И я увидел в его налитых кровью глазных яблоках четкие зрачки убийцы.
- Жаль, что умираешь, сын, - проговорил он. - Интересные события грядут! - И поправил командирскую портупею.
- Я знаю.
- Что?
- Что будет с ним?
- С кем?
- Моим братом Борисом.
Отец отшатнулся; присел надо мной, пожевал губами, набрякал тяжелой венозной кровью:
- Кто тебе сказал о брате?
- Алька. Ты говорил с мамой очень громко...
- Что? - Диктаторские мышцы обмякли; неожиданно улыбнулся. - Ошиблась Алька. Борька мне как сын, но настоящий его отец - Борис Абрамыч... Понял?
- Да.
- Ну что еще у тебя? - Он торопился, защитник отечества.
- У меня просьба.
- Давай.
- Не звони, пожалуйста, в пять часов утра... в чужую квартиру...
- Ха! - сказал маршал. - Между прочим, квартиру тебе сделал я. Но если просишь, больше не буду звонить. Прощай.
- Прощай.
Сталактитовые ножи лопастей вертолета качнулись, поплыли по воздуху, ускоряя собственное вибромолотильное движение.

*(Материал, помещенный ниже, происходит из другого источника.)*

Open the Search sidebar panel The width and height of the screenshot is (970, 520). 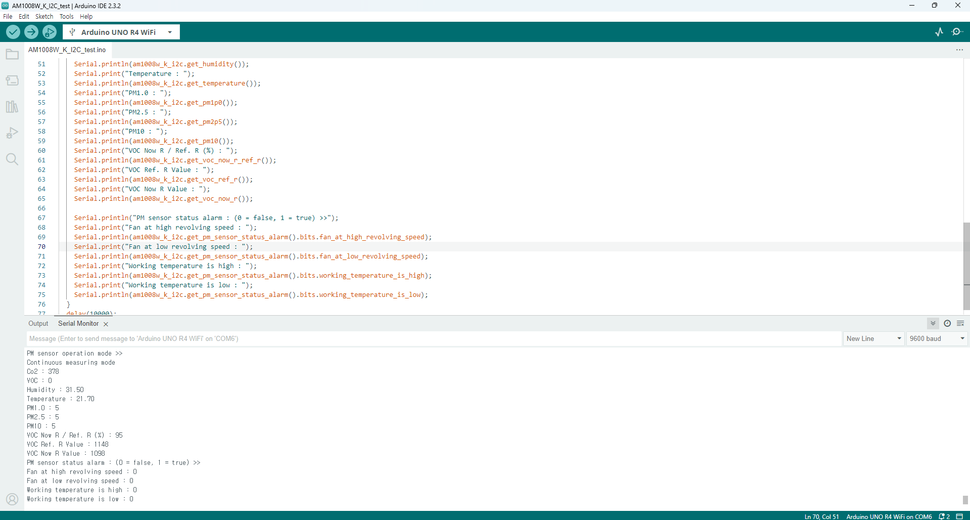pyautogui.click(x=12, y=159)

Я не поверил отцу. Как можно было верить тому, кто хотел взять власть над рабами любой ценой - даже ценой смерти собственного сына?
Я торопился закончить повесть и поэтому заснул в пять утра. И только уплыл в муть сна, как раздался дзинь-дзинь телефона. Я цапнул трубку и услышал визг П.А.:
- Ты что, с ума сошел?
- А в чем дело?
- Он еще спрашивает, подлец!.. Я вот стою на станции... По твоей милости... А дача целая!

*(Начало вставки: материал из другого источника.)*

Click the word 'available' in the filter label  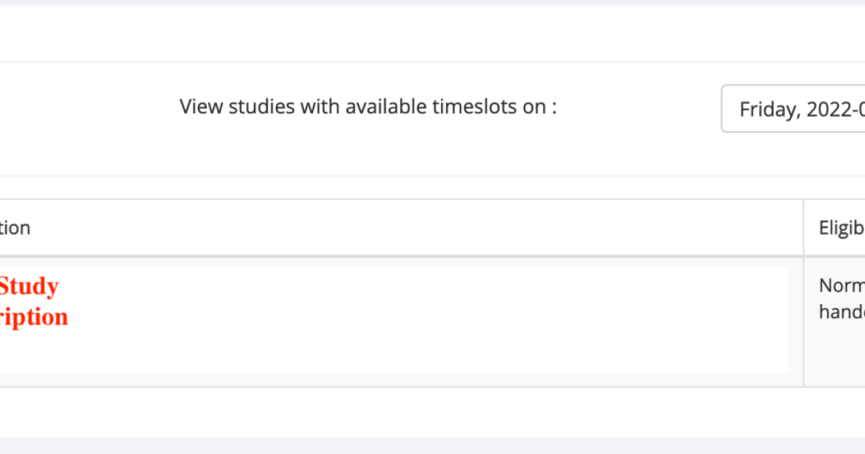(x=386, y=107)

- Дача? - не понимаю. - Какая дача?
- Моя, которая сгорела. Ты сказал, что она сгорела.
- А что, не сгорела?
- Не-е-ет!
- Поздравляю.
- Иди ты... идиот!
- Сам такой... кто в пять утра?..
- А у меня электрички не ходят.
- Прогуляйся.
- Двести километров.
- Лови такси.
- Издеваешься?.. У тебя есть машина, давай на машине...
Я аккуратно опускаю трубку; какой привязчивый тип этот П. А., совершенно голову потерял на двухсотом километре, я его туда не посылал, и поэтому никаких обязательств у меня перед ним нет, тем более драндулет отправлен в металлолом.
Но снова - дзинь-дзинь-дзинь.
- Да иди ты, - отвечаю в сердцах, - на двести первый километр!
- Куда? - И узнаю родной голос жены.
- Ты?
- Я.
- Что случилось?
- Я хочу тебя видеть.
- Ну, что такое?
- Если я умру, ты не люби... никого...
- Дур-р-ра! - умираю от крика. - Что с тобой?!
- Ты никого не будешь больше любить, обещаешь? - рыдает.
- Никого! - рыдаю я. - Прекрати все это, ради Бога...
- Поставь за нас свечку, - просит.
- Хорошо.
- Ты знаешь... церковь у рынка...
- Знаю... Прости меня.
- И ты меня прости.
- Я скоро буду, - говорю. - Тебе принести что-нибудь?
- Ничего.
- Я принесу повесть, - шучу, - и фантастическую феерию, - шучу. Наконец родил двойню. Слово за тобой.
- Ой, я тогда точно не рожу, - шутит.
И мы оба и смеемся, и плачем.
Город с высоты птичьего полета. Он шумен, многолюден, празднично-трудолюбив, контрастен. Пластается на берегу экологически чистого океана. На одном из травяных островков возвышается Статуя Свободы, встречающая путников мира поднятой рукой, где зажат факел, похожий на гигантское мороженое в вафельном стаканчике.